What most didn’t know was that
Tarzan’s son had been born in the usual way in 1914 in the ERB novel The Beasts of Tarzan, and that his name
was John “Jack” Clayton, Viscount Greystoke — or, in ape-speak, Korak.
The long-running Tarzan comic book
series, first published by Dell and then by Gold Key, leaned toward the
Hollywood interpretation of Tarzan. But by 1962, the out-of-print Tarzan
novels, some of which had fallen into the public domain, were being reissued by
no fewer than four publishers: Canaveral, Dover, Ace and Ballantine. Snapped up
by readers, the original Tarzan swung back into action.
Gold Key chose that moment to
publish their second Tarzan-related series, Korak,
Son of Tarzan. In the first issue (cover-dated Jan. 1964), artist Russ
Manning and writer Gaylord Du Bois evolved the “Boy” of previous comics into
the Korak of Burroughs’ novels. The title, essentially the adventures of a
teenaged Tarzan, was popular enough to last 45 issues, through 1972.
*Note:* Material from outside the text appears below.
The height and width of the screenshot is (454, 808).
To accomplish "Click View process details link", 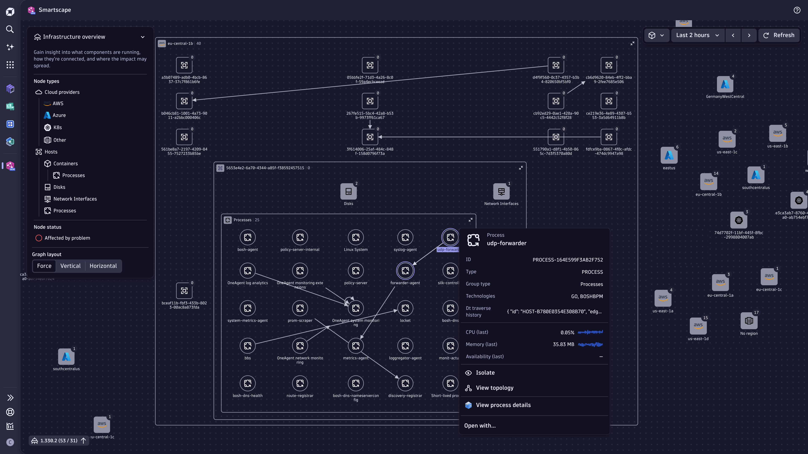I will coord(503,405).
Both Tarzan and Korak fit my
working definition of a superhero, by the way, which is a protagonist who
possesses superhuman powers and/or a
dual identity (although not necessarily a secret one). Tarzan and his son fit
on both counts. They share the infrahuman ability to talk to animals, and they
have dual identities as English aristocrats and jungle lords.